Weiße Weihnacht? Kein Problem!
Prof. Dr. Sebastian Habig, Lehrstuhl für Didaktik der Chemie, erklärt das chemische Geheimnis hinter Kunstschnee.
Wussten Sie, dass der Kunstschnee in Filmen eine enge Verbindung zu dem Material in Wegwerfwindeln hat? Das Geheimnis liegt in der Chemikalie Natrium-Polyacrylat, einem Superabsorber, der ca. das 800-fache seines Gewichts an Wasser aufnehmen kann.
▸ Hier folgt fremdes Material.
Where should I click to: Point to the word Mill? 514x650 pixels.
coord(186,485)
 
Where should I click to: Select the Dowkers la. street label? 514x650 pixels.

Die Geschichte des Kunstschnees
In den 1960er Jahren entwickelte das US-Landwirtschaftsministerium diese superabsorbierenden Polymere, um Feuchtigkeit im Boden zu halten. Frühe Experimente basierten auf Stärke, die beim Hinzufügen von Wasser aufquillt. Durch die Beimischung anderer Chemikalien wie Acrylnitril und Polyvinylalkohol entstanden schließlich Polymere, die das Hundertfache ihres Eigengewichts an Wasser absorbieren können – ein großer Fortschritt gegenüber saugfähigen Materialien wie Papier oder Baumwolle.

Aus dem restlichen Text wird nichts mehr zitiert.